Film affligeant que ce Shoot on sight de Jag Muhdra, réalisateur anglais et musulman. Sous prétexte de dénoncer une fait divers, le meurtre par la police anti-terroriste d’un pakistanais innocent, il referme sur le spectateur un piège intellectuel en le forçant à prendre position face à une question, celle de la justice, envisagée d’un pont de vue manichéenn et religieux. La naïveté comme la propagande que nous subissons au quotidien par le fait des médias empêche de voir que le réalisateur installe au coeur de la démocratie une vision théocratique de la justice . Les personnages du drame, citoyens du Commonwealth devenus résidents anglais, sont tributaires d’une psychologie structurée par la foi. N’ayant, comme la plupart des musulmans, pas accès au texte sacré en raison de l’obstacle de la langue (l’arabe leur est inintelligible), ils se soumettent au discours doctrinal d’un imam qui mêle politique et religion, d’où une approche ritualisée et pauvre de la croyance. Dès lors est mise en place derrière le fait divers que narre le film une conversion des valeurs post-révolutionnaires de l’Europe à des principes antédiluviens relevant peu ou pour des guerres de religion. L’erreur rédhibitoire du spectateur qui cherche sa position morale face aux faits exposée est de prendre parti in fine pour le musulman intégré (il est commissaire de police, donc au service de Sa Majesté) contre une poignée de fanatiques qui revendique un islam de combat. Or c’est toutes les valeurs de la communauté qui devraient être niées, et je dirais, plus encore celles des musulmans visiblement intégrés car ces derniers étant majoritaires, ce sont eux qui , incapables de comprendre la laïcité, c’est-à-dire la mort de Dieu comme progrès fondamental de l’évolution humaine, réintroduisent dans les moeurs et la politique, une schéma de foi primitif.
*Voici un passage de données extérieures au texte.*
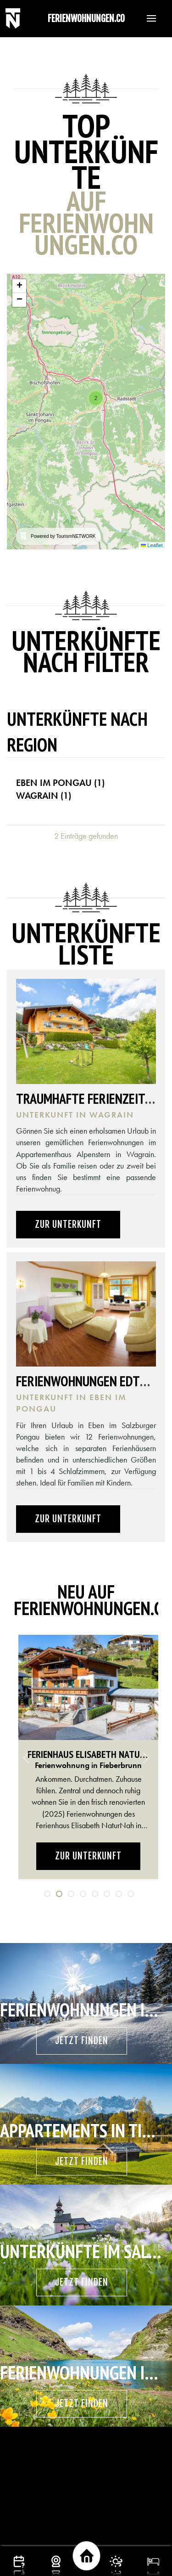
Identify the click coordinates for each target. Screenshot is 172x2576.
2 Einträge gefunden (86, 835)
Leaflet (152, 545)
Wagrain (43, 796)
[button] (147, 18)
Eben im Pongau (60, 783)
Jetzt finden (81, 2040)
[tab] (47, 1894)
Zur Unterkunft (68, 1224)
Mel à qui j’annonce que j’ai le projet d’écrire un essai dont la teneur, philosophique et politique, déplaira certainement à notre vivier de clients, me considère sans répondre.
- Je te le dis afin d’anticiper sur des conséquences dont pourrait pâtir l’entreprise, lui dis-je, mais nous avons le temps de réfléchir, le livre ne sortiras pas avant deux ans… deux ans au plus tôt.
Fin de la réunion à Lausanne, dans la chambre dérobée de l’Antiquaille.
Le lendemain, coup de téléphone. Mel explique qu’il n’a pas fermé l’oeil de la nuit. Ce matin au bureau, me dit-il, tandis que je facturais, chaque fois que je lisais le nom d’un client, je pensais: nous allons le perdre.
Il conclut:
- Tu ne peux pas faire ça.
Faire quoi au juste? Quand j’ignore toujours comment organiser le propos du livre.
Ce 28 novembre en soirée, jour de mon anniversaire, je vois que ma réservation est pour un restaurant de périphérie. Un taxi nous y emmène. Le patron nous attribue une table en me saluant de mon nom, mais fait remarquer qu’il est encore tôt, 20h30, qu’il n’a pas allumé le feu et d’ailleurs j’ai réservé pour 21h30. J’explique que c’est une fête, que nous avons le temps, Gala demande des olives, je choisis un vin. Et à minuit, lorsque nous finissons de boire et de manger (jamon de bellota de Guijuelo, alcachofas a la brasa, solomillo de ternera, Rioja et Ribera del Duero) deux patrons enchantés nous raccompagnent, nous serrent la main, éteignent le feu et ferment la porte; de la soirée, personne n’à franchi le seuil de l’établissement.